Still, though, open source models aren’t a replacement for a technical partner like Salesforce—one that doesn’t just understand AI, but enterprise AI. For starters, open-source models are still insufficient for a wide range of problems, including those that demand bleeding edge scale and performance or depend on sophisticated multi-modality (the blending of data across varying media, like text and images). But even when an open source option is perfectly suited to one’s needs, there are a number of reasons why they’re only a piece of the puzzle. In the kind of production environment our customers operate in, models are just the start—even the biggest and best of them—and it takes much more to create the kind of reliable, end-to-end tool those environments demand. That’s why, although we’re proud of our technology, we offer much more than that.

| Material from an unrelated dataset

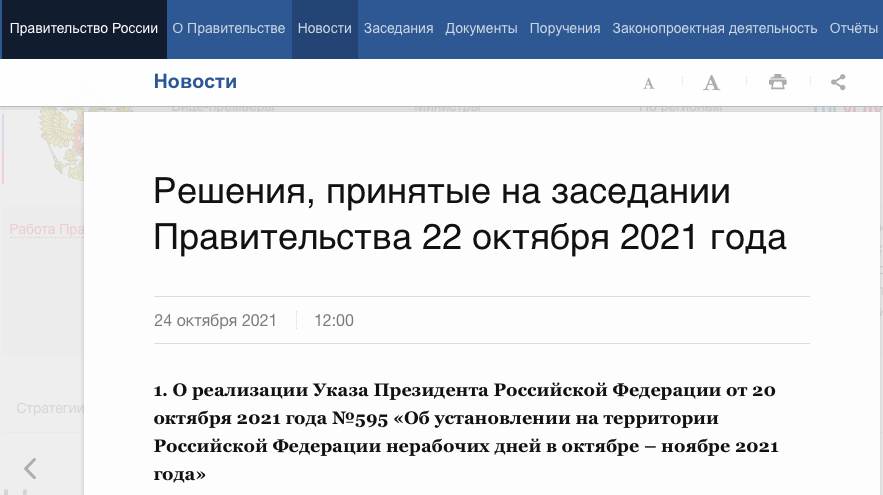This screenshot has width=883, height=495.
Task: Select the Новости tab in top navigation
Action: click(x=325, y=28)
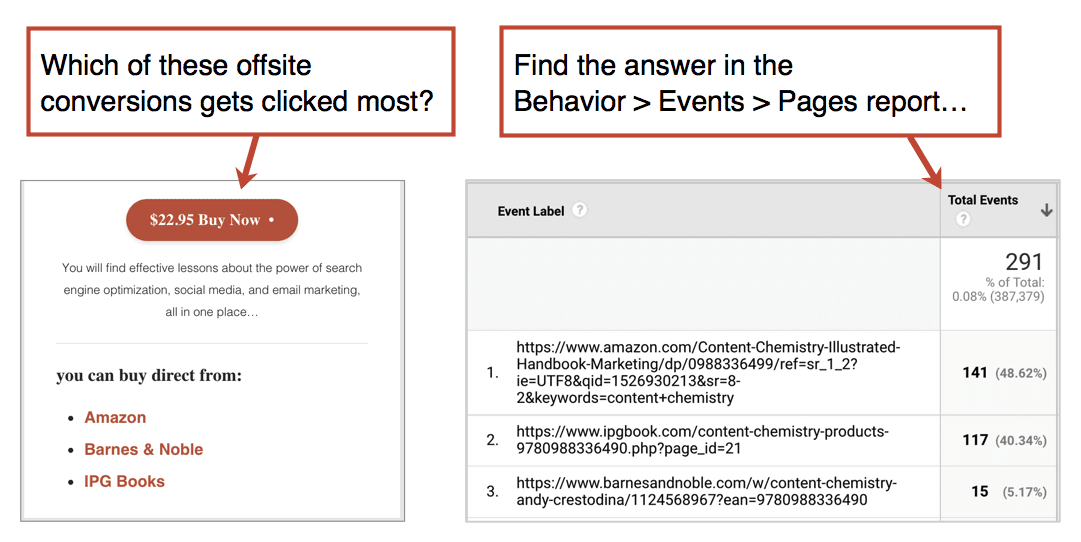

Four Challenges for Open Source AI in the Enterprise
The reality of AI is complex, and having a model in hand is just the beginning of an integration process that connects the power of AI to the people, organizations, and processes that need it. At Salesforce, this is one of our founding missions as a company. For decades, we’ve turned the bleeding edge of data, applications, cloud services, and AI into customer-oriented products and services. In fact, many of our customers have no particular AI experience at all, despite realizing the essential role it’s already playing in their world. Allowing them to simply tap into its power through the same APIs and interfaces they use for everything else makes all the difference.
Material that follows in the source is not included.